Un autista incendia l'autobus sulla Paullese: a bordo c'erano studenti di scuola media (foto LaPresse)

Atto premeditato

Non serve l'estremismo per condannare la tentata strage di San Donato

A San Donato, dirottato e incendiato un pullman con 51 studenti. Per la procura è terrorismo. Nessun legame con l’Isis

Milano. Stamattina Ousseynou Sy, autista delle Autovie di Crema, ha dirottato l'autobus che stava guidando con 51 ragazzi a bordo, li ha minacciati, legati e poi ha tentato di dar fuoco al veicolo. La prontezza di spirito di uno studente, che ha chiamato i carabinieri, ha consentito alle forze dell’ordine di fermare il criminale e di salvare i ragazzi. L’uomo, un italiano di origine senegalese, aveva precedenti penali pesanti, guida in stato di ebbrezza e abuso sessuale su minore. Eppure guidava un autobus da quindici anni, e questo è il primo interrogativo che pone la vicenda.

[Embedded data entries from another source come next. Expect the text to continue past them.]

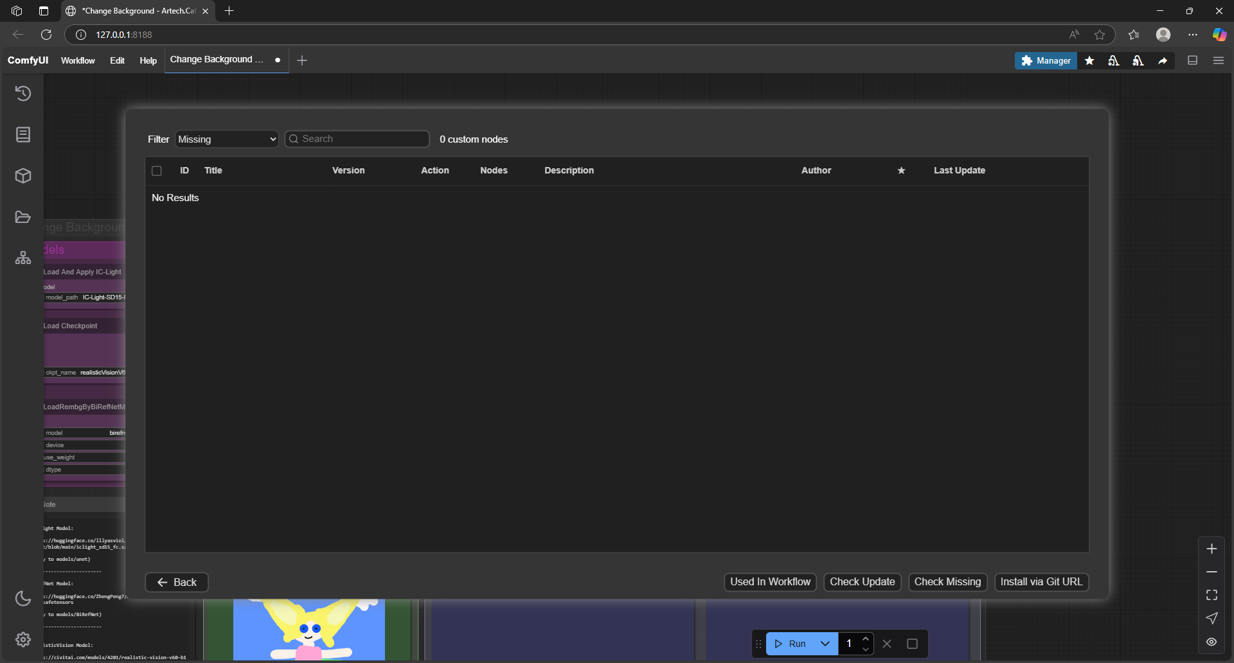Image resolution: width=1234 pixels, height=663 pixels.
Task: Open the Filter dropdown showing Missing
Action: pyautogui.click(x=226, y=139)

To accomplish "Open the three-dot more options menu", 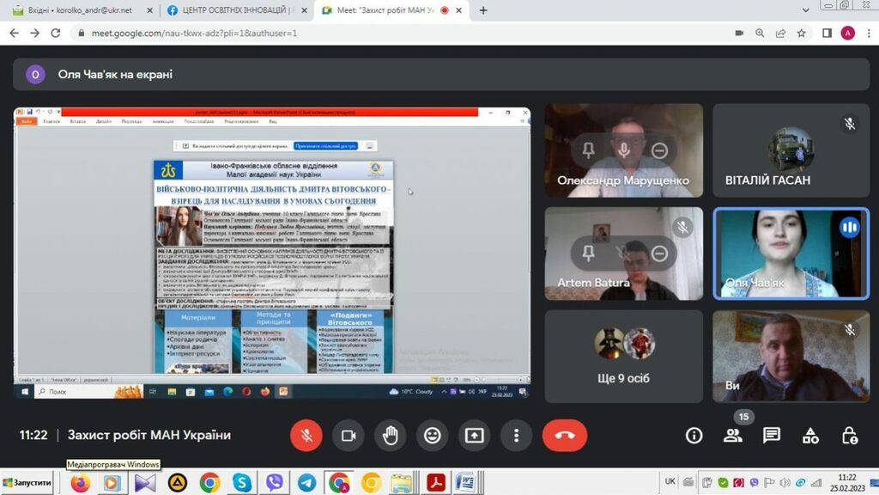I will (516, 436).
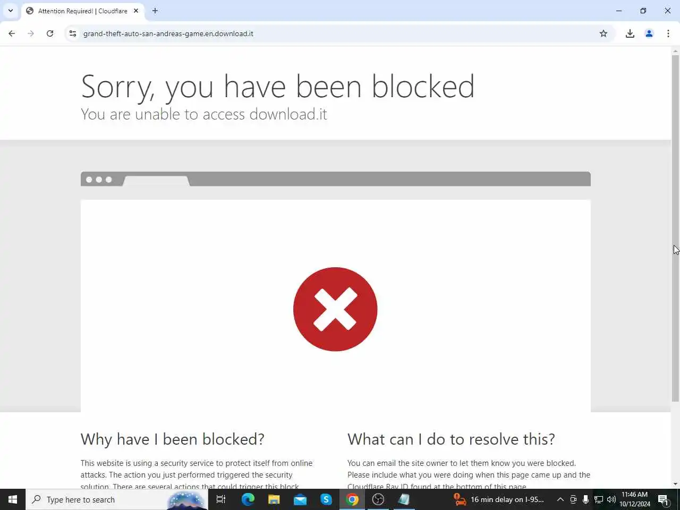Open the I-95 traffic delay widget
The height and width of the screenshot is (510, 680).
point(498,499)
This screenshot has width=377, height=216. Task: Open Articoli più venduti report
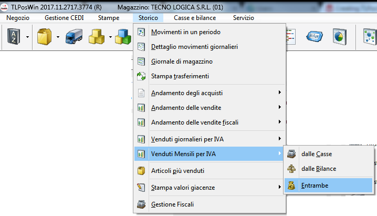click(177, 171)
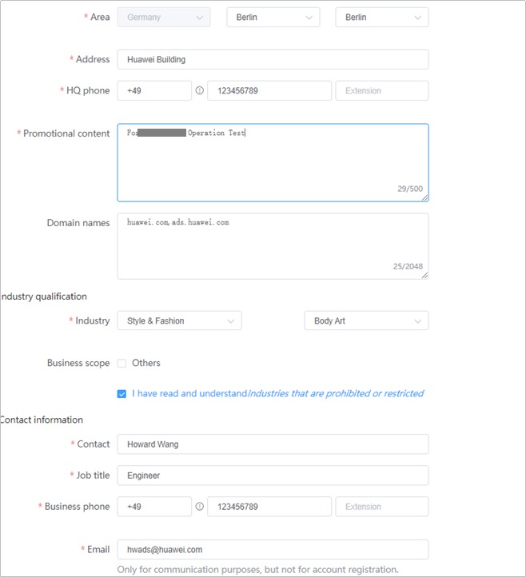The width and height of the screenshot is (526, 577).
Task: Click the info icon beside Business phone number
Action: [x=200, y=507]
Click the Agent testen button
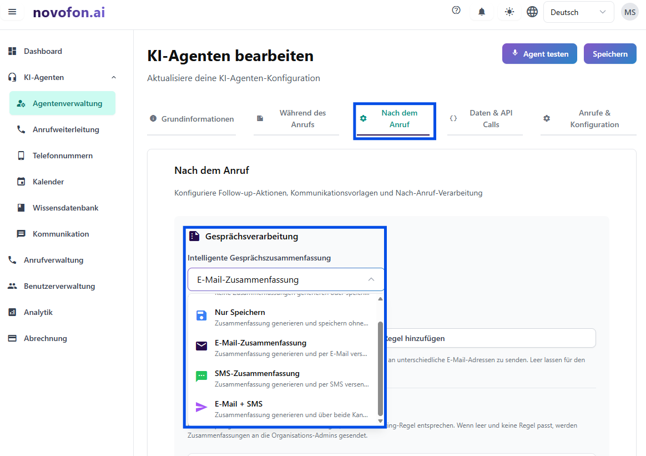Screen dimensions: 646x456 (x=539, y=54)
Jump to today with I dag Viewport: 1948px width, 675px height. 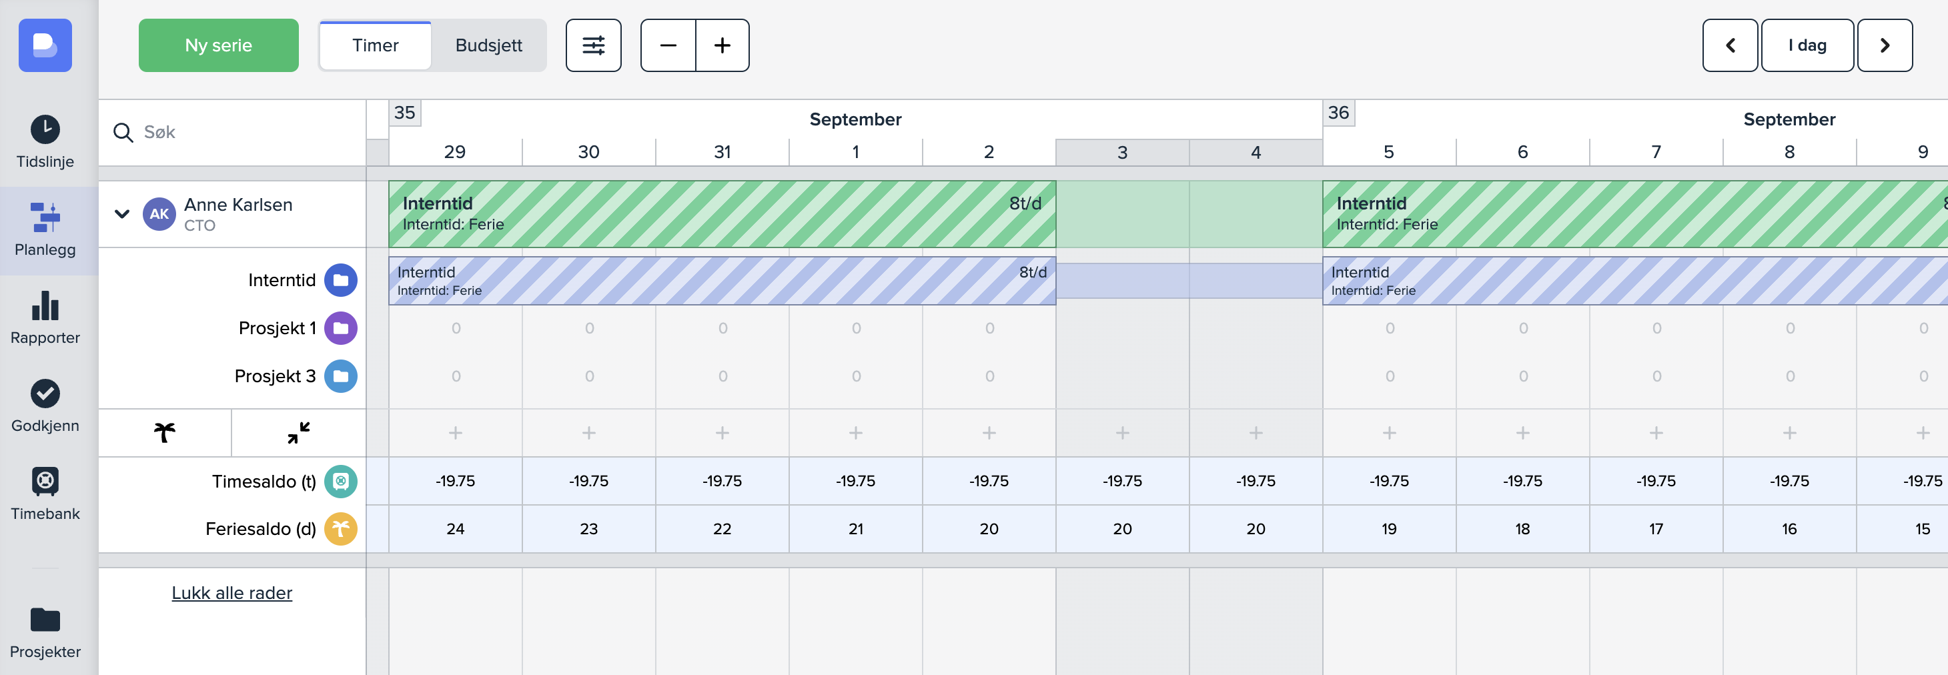click(x=1807, y=45)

I reati che ha commesso sono gravissimi, tentata strage, sequestro di persona, incendio e resistenza. A questi la procura di Milano, competente perché il fatto si è svolto a San Donato, ha aggiunto l’aggravante di terrorismo, anche se gli stessi procuratori hanno escluso legami con l'Isis.

 


L'autobus in fiamme sulla Paullese


 

L’autista farneticava di voler “fermare le morti nel Mediterraneo” e certamente i suoi atti hanno creato panico nella popolazione, il che giustifica di per sé l’aggravante terroristica. Però nella concezione comune il terrorismo si esprime nell’ambito di una iniziativa politica sostenuta con azioni violente, mentre in questo caso la violenza c’è ed è estrema ma la connessione politica, allo stato delle informazioni, non appare chiara. L’Italia finora non è stata colpita (dopo gli anni di piombo naturalmente) da atti terroristici come quelli che hanno insanguinato tante città d’Europa, capire se c’è un filone terroristico che agisce anche da noi è un problema vitale per la sicurezza e a questi interrogativi bisognerà trovare risposte convincenti, lasciando perdere le inevitabili ma fuorvianti polemiche sull’origine straniera del criminale o sulla provocazione rappresentata dalle morti nel Mediterraneo (delle quali peraltro non è responsabile l’Italia e tanto meno i bambini cremaschi in gita).

  

I bambini a bordo scendono dall'autobus poco prima che sia dato alle fiamme  


 

Quando una vicenda suscita emozione è difficile sottrarsi alla tentazione di strumentalizzarla a sostegno delle tesi che si ritengono giuste, anche se hanno solo connessioni aleatorie o suggestive. Capiterà anche questa volta, ma chi preferisce sempre affrontare i problemi veri con razionalità e impegno, come hanno fatto gli ammirevoli carabinieri che hanno salvato i ragazzi, spetta il compito di contrastare le esasperazioni per insistere nella ricerca delle risposte vere alle domande serie. Ma trasformare questa vicenda in una crociata contro gli stranieri significa fare il contrario di quello che serve all'Italia sul tema della sicurezza. Contro l'estremismo non serve cavalcare l'estremismo: servono meno tweet, più serietà.